"El destartalado camioncito de los Guevara, héroe de tantas batallas en la calle por la dignidad del sustento, se fue con ellos...".


Casi idéntico a aquel refugio de historias de hace tantos años, está en la esquina, a metros de mi casa. Viví muchos años en este barrio, a unas cuadras de la vieja casa, y por esas cosas del destino la vida me fue arrimando a ella, hoy vivo a pocos metros.


Cuando uno pasa por la puerta se aspira un perfume a cosas idas y lastimadas por la distancia, y suele estallar de su interior una bandada de palomas (¿parientes de las de aquellos años?). Sus sonoros aleteos nos resurgen como palmadas del pasado en nuestros hombros. El sobreviviente portón que fue verde en aquellos tiempos está cerrado a todo. Sus hojas desacomodadas, rengas, son el abrazo de un abuelo cansado, una cargazón de crónicas y ensueños cumplidos.

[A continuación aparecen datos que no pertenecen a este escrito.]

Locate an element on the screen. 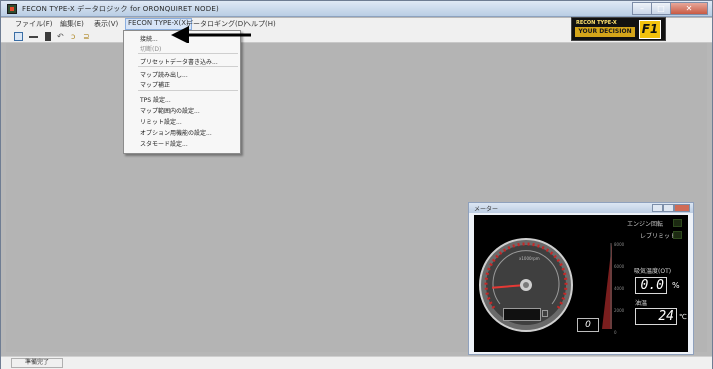 The height and width of the screenshot is (369, 713). menu-item-map-correct: マップ補正 is located at coordinates (155, 84).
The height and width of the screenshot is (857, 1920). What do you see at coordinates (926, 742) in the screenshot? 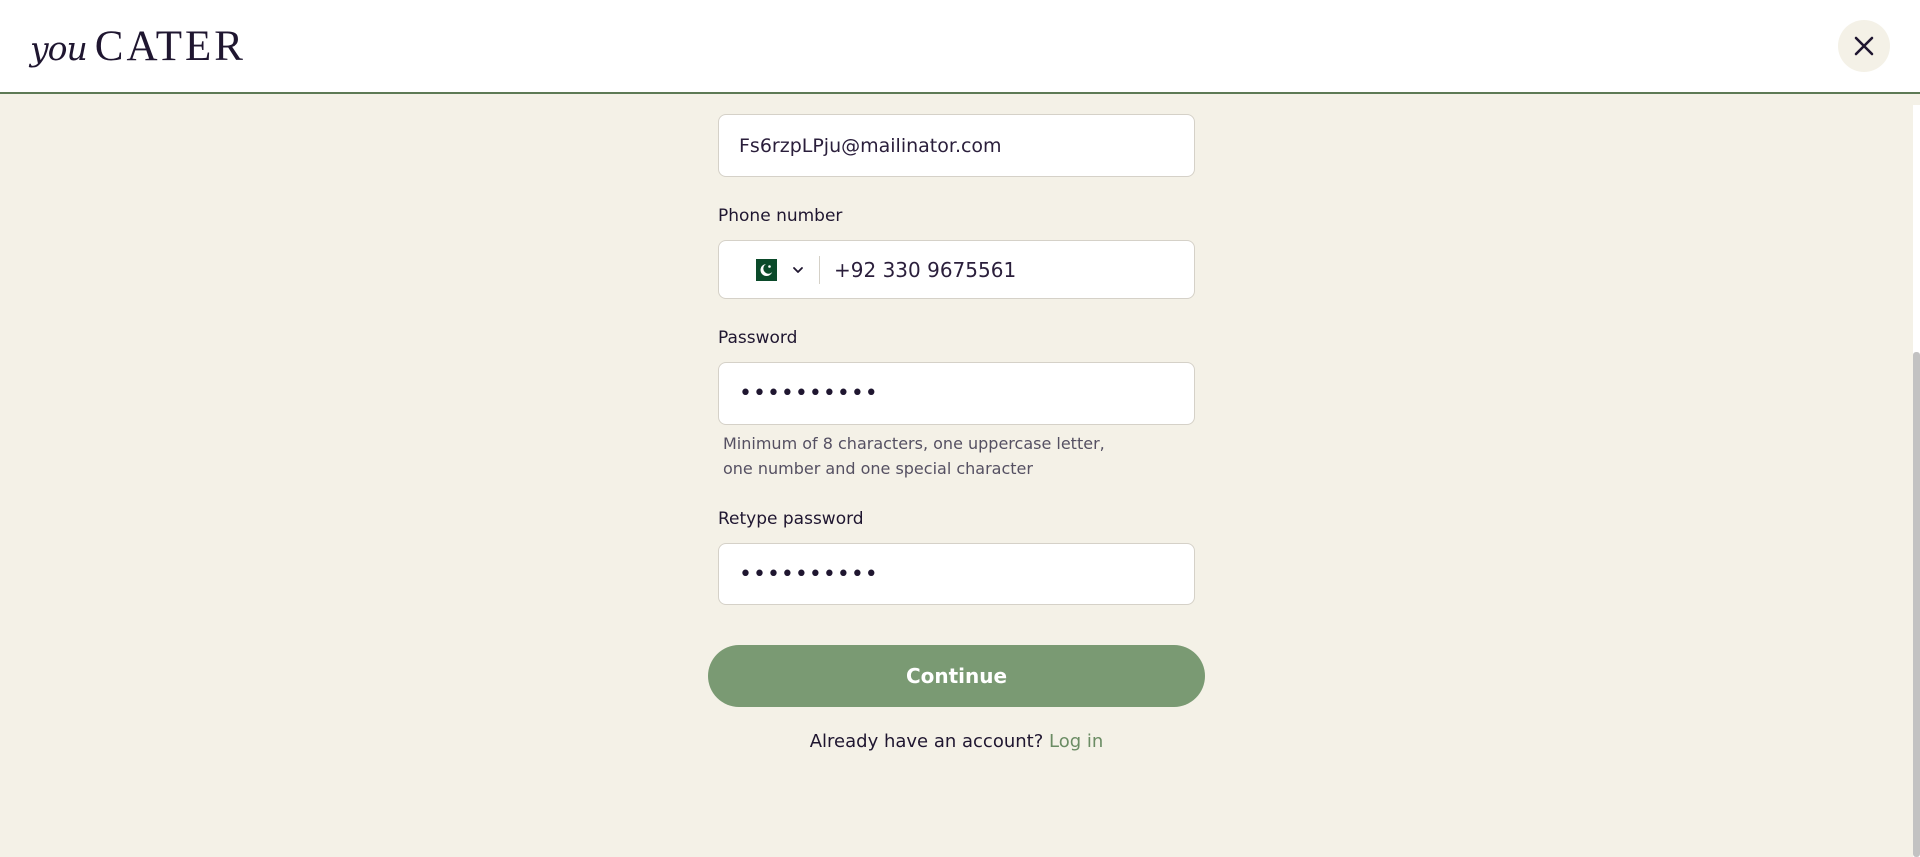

Pero esa renguera no impide que deliciosas melancolías me lleven a los bullicios aquellos y perciba nítido al rústico matrimonio Guevara rodeado de montones de hijos, dejando para la historia el antiguo corralón de carbón y leña amasado con esfuerzo y luchas que sólo ellos conocerían. 


Veo esparcida en el suelo trajinado la carbonilla que siempre me llamó la atención; se me antoja restos de noches de insomnios trituradas, lluvias negras como los dolores.


Todos los muchachos se han ido jóvenes a la epopeya del pasado; muertes apresuradamente enfiladas por las calles de la Villa Zavalla. Veo al Pocho, el mayor, que pasa como todos los días en su antigua bicicleta y su enorme gato negro al hombro, una tierna versión de la compañía para la ceremonia emotiva de los atardeceres.


El portón permanece cerrado, pero no tanto como lo muestran sus hojas; no puede acorralarse así como así el golpeteo de las manos llamando a los Guevara para que nos vendan leña o carbón para el bracero o un asadito; no puede encerrarse al noble gato negro, no sólo porque los gatos salen de noche a pasear leyendas, sino porque llevaba demasiado amor en los hombros del Pocho y eso de ningún modo no se trafica en olvido.


Cuando falleció el último de los muchachos se me enturbió en los ojos la historia que narro. El destartalado camioncito de los Guevara, héroe de tantas batallas en la calle por la dignidad del sustento, que estacionaban a metros de mi casa, se fue con ellos, ni se cuándo, desapareció en sollozos ocultos con el sonoro ademán del último hermano.


Hay gente que podría asegurar que la calle del corralón tiene menos pájaros. Seguramente. Ha quedado la esquina de Matías Zavalla y San Isidro con la vieja casa al hombro, con la espalda perforada de recuerdos como espinas o a veces refugiada en pequeñas rosas de miel como para no sucumbir entre melancolías.


Deambulando entre la leña y el vacío, rejuntando navidades perdidas y recomponiendo espejos, entreverados en gestos que dejaron a la continuidad de la vida, la familia que habitó el corralón nos mira desde un sitio bello del celeste eterno. 


El viejo camioncito que reinaba orgulloso en cercanías de aquella esquina desde donde miraba la puesta del sol, rengo y mustio, capaz que esté ahí y uno no quiere atragantarse con tanta ausencia. Un hueco sonoro donde yacen imperturbables sombras atropelladas de retumbos y voces amigas, lo recuerda a la vecindad. Todos sabemos que allí hubo mucha vida, y que ese hilo invisible que une lo que alguna vez fue algo en luz ha establecido en el lugar supuestamente vacante una posta de ausencias iluminadas, como para recordarnos que nada es en vano.